Though 3D is a big buzzword in the television world, it's been slower to take off in desktop and laptop TVs. That's in some ways surprising, as a tested, functional 3D infrastructure has existed for PCs for a couple of years now, in the form of Nvidia's 3D Vision technology. We've seen only a handful of laptops with 3D hardware and glasses, some with Nvidia's technology and a couple with a competing system called TriDef.
The Good
The Bad
The Bottom Line
The Lenovo IdeaPad Y560d falls into the latter category, using the same TriDef 3D technology as the Acer Aspire 5738DG-6165 we looked at last year.

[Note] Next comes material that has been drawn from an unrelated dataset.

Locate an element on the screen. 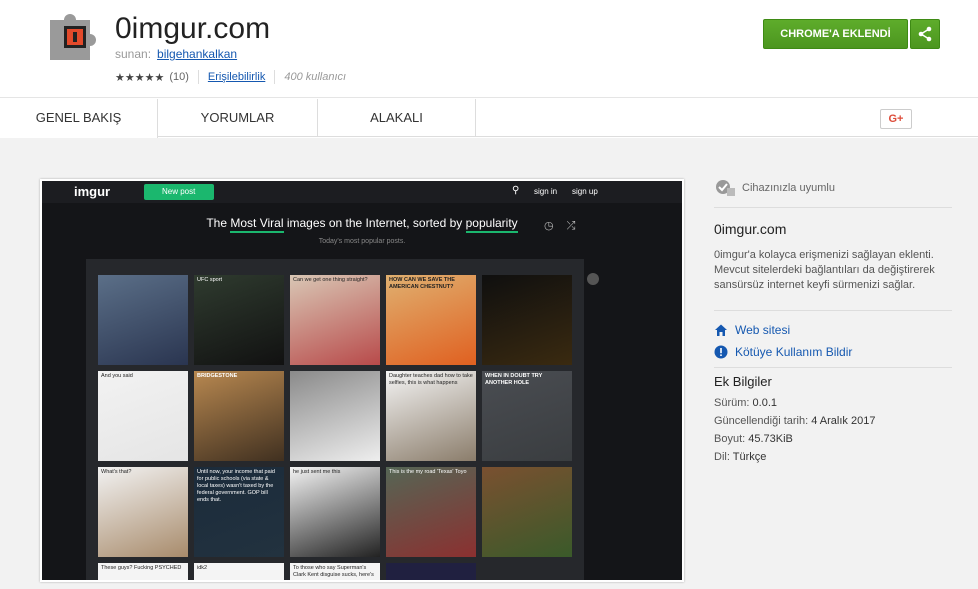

Both of these laptops use passive polarized glasses instead of the battery-powered active shutter glasses used by both Nvidia 3D Vision laptops and many other forms of consumer 3D devices.
At $1,399, it's reasonably priced for the components, as the Intel Core i7 CPU and ATI Radeon 5730 graphics are nice upscale parts. But HP's non-3D 14-inch Envy starts at only $999 and a closer config is $1,249. Toshiba's 3D laptop, the Satellite A665-3DV is $1,599, with similar specs plus Nvidia's better 3D Vision hardware and a Blu-ray drive.

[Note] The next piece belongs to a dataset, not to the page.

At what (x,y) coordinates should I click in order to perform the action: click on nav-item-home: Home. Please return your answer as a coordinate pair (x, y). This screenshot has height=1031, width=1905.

That's the main problem here: the TriDef 3D system is functional, but not impressive. It requires you to tilt the laptop screen to just the right angle, and then run games through a third-party wrapper app, which kills the performance (we saw frame rates drop by more than half in 3D mode). Visually, in the sample videos and game tests we tried, the system sometimes offered a decent 3D experience, but more often than not we ended up squinting, closing one eye, or looking away.
Without the 3D, the Y560 is a perfectly capable high-end laptop with a very nice design, but anyone interested in that would do better to save a few bucks and check out the many non-3D versions of Lenovo's otherwise excellent IdeaPad laptops.